§ **EXCERPT TO READ**:
________________

Based on the TaqMan assay using the FecB mutation probe, a total of 12 pluriparous ewes with FecB ++ genotypes were selected from nucleus herds of Small Tail Han sheep in the southwest region of Shandong Province, China. These ewes were all approximately three years old and weighed 63 kg. Ewes were divided into two groups: a polytocous group (PG, n = 6, litter size and ovulation number ≥ 2) and a monotocous group (MG, n = 6, litter size and ovulation number = 1) based on ovulation number and three lambing records. All animals had free access to water and food under natural lighting.
All ewes were treated with synchronous estrus. A vaginal sponge was first implanted for 12 days. Estrus was then tested by a ram each day. These ewes were then divided into follicular and luteal phase groups. Uteri from six ewes (three polytocous ewes and three monotocous ewes) were collected between 45 and 48 h (follicular phase; PF and MF, respectively). Additionally, uteri from the other six ewes (three polytocous ewes and three monotocous ewes) were collected on a ninth day (luteal phase; PL and ML, respectively). All samples were immediately stored at −80 °C for total RNA extraction.

________________

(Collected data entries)
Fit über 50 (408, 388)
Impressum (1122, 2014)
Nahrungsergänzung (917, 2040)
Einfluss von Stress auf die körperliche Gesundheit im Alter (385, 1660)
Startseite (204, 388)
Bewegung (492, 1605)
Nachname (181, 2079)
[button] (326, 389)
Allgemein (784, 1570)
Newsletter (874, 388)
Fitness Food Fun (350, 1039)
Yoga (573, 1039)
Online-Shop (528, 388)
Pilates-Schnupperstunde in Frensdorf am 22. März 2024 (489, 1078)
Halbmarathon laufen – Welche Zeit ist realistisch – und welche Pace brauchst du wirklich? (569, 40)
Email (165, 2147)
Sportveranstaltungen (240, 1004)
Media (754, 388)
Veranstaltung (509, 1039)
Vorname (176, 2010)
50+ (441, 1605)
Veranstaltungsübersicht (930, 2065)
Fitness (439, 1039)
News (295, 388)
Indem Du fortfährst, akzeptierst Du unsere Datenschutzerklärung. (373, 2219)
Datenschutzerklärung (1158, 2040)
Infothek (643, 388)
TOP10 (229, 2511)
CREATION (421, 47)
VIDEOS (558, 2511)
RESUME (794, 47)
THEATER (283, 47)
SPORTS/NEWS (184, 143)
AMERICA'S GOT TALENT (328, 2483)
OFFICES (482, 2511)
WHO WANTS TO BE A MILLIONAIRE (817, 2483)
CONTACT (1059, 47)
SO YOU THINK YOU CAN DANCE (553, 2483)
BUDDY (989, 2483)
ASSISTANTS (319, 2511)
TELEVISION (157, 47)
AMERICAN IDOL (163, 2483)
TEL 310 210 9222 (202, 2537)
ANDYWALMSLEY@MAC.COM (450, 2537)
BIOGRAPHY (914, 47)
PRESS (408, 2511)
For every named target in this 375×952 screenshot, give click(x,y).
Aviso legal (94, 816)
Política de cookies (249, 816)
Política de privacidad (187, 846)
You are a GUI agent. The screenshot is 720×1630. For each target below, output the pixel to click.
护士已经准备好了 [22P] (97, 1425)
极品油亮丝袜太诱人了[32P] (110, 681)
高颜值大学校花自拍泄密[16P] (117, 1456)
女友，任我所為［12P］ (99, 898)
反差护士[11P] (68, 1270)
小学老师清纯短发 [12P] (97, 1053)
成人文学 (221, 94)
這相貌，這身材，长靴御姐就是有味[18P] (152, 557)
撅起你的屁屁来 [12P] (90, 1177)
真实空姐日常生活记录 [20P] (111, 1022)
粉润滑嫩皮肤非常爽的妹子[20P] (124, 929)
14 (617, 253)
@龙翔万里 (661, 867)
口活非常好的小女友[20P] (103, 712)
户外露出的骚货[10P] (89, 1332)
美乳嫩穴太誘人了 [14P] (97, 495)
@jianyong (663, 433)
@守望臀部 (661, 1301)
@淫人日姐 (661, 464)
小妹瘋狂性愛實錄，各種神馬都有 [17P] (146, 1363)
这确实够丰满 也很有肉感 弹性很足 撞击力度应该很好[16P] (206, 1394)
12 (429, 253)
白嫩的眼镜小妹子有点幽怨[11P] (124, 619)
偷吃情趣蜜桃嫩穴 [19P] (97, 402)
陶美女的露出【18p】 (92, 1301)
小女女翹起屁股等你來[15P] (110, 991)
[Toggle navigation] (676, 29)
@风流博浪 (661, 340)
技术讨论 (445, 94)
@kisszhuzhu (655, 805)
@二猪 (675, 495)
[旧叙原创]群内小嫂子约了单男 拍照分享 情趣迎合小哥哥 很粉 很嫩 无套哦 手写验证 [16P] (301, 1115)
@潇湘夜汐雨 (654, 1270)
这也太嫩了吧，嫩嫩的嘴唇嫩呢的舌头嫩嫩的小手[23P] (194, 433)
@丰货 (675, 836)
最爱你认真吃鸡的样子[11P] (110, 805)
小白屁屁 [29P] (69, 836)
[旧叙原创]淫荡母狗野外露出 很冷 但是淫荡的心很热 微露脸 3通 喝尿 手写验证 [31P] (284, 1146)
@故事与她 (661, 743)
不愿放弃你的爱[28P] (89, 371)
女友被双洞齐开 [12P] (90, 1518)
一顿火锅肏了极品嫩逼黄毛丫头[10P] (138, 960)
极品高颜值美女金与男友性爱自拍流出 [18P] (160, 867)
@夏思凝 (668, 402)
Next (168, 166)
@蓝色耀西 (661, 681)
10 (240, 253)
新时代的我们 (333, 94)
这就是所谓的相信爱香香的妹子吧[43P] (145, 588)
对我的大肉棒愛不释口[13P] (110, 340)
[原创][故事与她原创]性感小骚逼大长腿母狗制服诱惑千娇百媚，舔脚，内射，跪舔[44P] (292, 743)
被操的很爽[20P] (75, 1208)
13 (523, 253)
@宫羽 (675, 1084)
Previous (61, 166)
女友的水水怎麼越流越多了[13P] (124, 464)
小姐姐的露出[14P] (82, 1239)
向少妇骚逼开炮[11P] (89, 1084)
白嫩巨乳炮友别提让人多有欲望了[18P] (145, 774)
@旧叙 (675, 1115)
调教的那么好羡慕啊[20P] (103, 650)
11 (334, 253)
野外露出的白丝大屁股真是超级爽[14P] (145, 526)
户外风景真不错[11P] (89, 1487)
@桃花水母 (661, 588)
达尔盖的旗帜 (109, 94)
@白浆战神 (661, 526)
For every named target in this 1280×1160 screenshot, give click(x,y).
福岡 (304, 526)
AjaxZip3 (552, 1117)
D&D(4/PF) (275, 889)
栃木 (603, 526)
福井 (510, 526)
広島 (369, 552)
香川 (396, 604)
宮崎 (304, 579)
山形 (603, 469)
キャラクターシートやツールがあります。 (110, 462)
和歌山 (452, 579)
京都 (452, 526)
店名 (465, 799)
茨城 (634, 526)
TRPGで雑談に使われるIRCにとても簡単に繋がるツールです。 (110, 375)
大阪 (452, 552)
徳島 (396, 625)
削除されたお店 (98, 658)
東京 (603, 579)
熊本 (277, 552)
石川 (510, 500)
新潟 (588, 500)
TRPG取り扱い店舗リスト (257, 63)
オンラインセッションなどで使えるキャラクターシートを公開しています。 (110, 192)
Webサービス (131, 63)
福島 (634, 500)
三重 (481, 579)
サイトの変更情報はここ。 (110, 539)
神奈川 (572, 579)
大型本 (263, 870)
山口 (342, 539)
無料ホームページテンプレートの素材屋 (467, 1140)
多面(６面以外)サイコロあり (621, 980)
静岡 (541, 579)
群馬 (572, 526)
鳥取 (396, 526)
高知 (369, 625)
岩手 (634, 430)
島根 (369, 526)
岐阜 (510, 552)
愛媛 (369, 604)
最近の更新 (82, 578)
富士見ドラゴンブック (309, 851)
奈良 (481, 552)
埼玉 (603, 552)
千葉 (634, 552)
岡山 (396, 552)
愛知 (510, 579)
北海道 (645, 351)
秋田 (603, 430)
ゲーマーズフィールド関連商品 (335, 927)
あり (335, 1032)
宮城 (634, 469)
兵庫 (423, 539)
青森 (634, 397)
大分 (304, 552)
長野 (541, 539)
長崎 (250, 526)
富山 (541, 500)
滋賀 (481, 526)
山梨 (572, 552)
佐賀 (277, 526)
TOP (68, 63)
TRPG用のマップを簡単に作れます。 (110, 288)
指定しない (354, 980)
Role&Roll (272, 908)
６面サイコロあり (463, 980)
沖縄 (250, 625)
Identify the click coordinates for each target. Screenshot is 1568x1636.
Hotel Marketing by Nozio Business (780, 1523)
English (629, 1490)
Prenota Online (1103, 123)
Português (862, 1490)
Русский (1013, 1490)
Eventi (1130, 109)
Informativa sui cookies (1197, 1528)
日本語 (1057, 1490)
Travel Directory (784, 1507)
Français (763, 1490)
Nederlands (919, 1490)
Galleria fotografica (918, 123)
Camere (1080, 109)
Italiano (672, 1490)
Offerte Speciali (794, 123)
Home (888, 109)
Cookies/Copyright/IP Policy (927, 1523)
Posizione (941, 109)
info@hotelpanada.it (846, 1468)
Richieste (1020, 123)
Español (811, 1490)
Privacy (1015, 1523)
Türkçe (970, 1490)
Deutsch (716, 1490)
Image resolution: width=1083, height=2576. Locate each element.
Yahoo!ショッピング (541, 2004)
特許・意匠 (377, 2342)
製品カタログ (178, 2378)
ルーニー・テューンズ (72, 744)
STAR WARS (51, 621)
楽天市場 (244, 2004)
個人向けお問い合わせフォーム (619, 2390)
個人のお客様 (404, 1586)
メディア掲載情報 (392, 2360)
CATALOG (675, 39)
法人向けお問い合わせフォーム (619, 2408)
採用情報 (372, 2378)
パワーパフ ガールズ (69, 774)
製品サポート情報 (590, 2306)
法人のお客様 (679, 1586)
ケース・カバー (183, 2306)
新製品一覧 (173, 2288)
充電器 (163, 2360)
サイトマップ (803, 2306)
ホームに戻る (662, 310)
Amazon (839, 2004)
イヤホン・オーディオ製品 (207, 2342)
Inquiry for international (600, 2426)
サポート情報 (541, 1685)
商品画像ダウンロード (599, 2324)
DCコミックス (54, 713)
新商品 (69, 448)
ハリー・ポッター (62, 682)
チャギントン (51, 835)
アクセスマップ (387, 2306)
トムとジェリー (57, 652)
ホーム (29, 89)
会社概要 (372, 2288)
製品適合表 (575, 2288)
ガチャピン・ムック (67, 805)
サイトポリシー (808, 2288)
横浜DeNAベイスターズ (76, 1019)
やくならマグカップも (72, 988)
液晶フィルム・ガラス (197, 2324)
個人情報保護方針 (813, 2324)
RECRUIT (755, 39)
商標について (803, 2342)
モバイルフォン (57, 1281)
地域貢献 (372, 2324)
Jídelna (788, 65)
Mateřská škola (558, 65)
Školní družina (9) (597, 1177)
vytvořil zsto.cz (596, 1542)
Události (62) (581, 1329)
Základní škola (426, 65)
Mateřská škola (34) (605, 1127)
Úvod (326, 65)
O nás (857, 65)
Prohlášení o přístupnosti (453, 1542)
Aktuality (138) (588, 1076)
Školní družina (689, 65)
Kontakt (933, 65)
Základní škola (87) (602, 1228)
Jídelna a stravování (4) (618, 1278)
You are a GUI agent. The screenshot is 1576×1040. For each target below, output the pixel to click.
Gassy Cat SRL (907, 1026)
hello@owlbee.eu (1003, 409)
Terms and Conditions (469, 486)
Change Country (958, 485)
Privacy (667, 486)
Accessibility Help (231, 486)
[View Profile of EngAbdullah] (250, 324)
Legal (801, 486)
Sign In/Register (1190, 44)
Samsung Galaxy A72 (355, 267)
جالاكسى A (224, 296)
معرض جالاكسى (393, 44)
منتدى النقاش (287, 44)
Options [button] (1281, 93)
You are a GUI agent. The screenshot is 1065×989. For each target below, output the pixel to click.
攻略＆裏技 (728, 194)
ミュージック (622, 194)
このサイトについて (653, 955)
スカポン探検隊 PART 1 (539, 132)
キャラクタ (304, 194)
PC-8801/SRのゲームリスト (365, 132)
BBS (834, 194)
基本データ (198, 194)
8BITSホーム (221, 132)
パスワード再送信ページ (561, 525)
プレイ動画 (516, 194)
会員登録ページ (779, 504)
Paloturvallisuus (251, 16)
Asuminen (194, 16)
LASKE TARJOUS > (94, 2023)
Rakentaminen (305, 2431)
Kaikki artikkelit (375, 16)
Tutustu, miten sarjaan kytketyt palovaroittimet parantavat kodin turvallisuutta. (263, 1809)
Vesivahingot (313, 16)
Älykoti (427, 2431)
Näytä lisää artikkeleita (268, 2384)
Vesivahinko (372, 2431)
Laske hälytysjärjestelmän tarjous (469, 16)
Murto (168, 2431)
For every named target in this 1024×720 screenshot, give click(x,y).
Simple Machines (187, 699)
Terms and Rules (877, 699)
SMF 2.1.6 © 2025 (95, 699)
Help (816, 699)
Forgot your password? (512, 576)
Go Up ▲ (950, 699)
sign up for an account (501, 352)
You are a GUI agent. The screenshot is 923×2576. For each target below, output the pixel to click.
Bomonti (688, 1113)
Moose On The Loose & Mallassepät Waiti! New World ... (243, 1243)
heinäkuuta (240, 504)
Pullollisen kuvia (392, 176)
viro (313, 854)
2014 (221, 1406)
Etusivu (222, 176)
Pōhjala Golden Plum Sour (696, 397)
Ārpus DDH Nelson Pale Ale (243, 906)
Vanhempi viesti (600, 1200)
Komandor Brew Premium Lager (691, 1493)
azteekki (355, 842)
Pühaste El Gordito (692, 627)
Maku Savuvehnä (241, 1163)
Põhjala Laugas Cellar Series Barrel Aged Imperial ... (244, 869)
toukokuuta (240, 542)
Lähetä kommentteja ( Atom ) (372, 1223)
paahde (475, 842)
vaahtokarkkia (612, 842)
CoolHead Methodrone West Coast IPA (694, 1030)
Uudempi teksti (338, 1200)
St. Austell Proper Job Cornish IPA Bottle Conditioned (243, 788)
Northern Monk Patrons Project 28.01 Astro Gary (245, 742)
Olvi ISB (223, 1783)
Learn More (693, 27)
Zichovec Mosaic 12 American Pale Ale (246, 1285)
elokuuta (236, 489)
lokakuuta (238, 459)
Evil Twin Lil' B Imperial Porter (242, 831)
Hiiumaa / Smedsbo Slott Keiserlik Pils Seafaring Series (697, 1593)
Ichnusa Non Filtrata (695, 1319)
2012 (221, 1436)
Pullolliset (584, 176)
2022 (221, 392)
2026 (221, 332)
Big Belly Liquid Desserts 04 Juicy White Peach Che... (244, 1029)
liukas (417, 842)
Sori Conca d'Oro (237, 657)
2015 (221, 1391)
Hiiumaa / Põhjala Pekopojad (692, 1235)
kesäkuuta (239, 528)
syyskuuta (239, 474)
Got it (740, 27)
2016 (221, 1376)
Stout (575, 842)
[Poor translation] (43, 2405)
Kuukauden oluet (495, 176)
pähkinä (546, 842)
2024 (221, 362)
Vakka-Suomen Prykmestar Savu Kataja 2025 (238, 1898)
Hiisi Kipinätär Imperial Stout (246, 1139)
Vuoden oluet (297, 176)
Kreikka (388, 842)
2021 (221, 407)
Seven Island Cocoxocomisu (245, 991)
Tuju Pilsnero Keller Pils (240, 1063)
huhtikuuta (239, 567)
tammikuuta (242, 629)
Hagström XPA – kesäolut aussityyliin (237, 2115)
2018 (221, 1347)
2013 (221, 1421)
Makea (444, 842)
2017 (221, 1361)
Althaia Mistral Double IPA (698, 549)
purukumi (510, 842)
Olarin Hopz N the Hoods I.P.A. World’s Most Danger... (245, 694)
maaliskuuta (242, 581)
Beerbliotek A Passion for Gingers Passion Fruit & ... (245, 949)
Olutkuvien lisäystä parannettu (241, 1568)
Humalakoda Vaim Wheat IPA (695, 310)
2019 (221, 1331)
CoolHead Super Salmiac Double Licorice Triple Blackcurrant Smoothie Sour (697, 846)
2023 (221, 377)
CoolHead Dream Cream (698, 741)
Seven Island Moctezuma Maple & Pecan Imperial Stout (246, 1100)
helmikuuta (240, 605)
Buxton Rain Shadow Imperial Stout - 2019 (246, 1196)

________________

§ **EXERCISE REQUIREMENTS**:
A - List the four short labels the sheep study excerpt gives to the groups of uteri collected in the follicular and luteal phases.
B - In the sheep study excerpt, for how many days was the vaginal sponge left in place?
C - Write the next part of the sheep study excerpt, picking up right after its last sentence.

§ **EXERCISE RESPONSES**:
A - PF, MF, PL, ML

B - 12 days

C -
RNA extraction, library construction, and RNA-seq
Total RNA was extracted from the uterus of 12 ewes using TRIzol (Invitrogen, Carlsbad, CA, USA) according to the manufacturer’s instruction. RNA concentration was measured using the Kaiao K5500 spectrophotometer (Beijing Kaiao Technology Development Co., Ltd, Beijing, China). RNA integrity was assessed using the RNA Nano 6000 Assay Kit of the Agilent Bioanalyzer 2100 System (Agilent Technologies, Santa Clara, CA, USA).
The rRNA was depleted from 3 µg of total RNA using Ribo-Zero™ Gold Kits (Epicentre, Madison, WI, USA). Sequencing libraries of the 12 samples (PF, n = 3; MF, n = 3; PL, n = 3; ML, n = 3) were generated using NEB Next Ultra Directional RNA LibraryPrep Kit for Illumina (NEB, Ipswich, MA, USA) according to the manufacturer’s instructions, and index codes were used to label the sequences of each sample. After cluster generation, the library preparations were sequenced on an Illumina Hiseq platform (Illumina, San Diego, CA, USA). Raw data of the performed RNA-seq have been recorded in the SRA public database (Accession number: SRP173986).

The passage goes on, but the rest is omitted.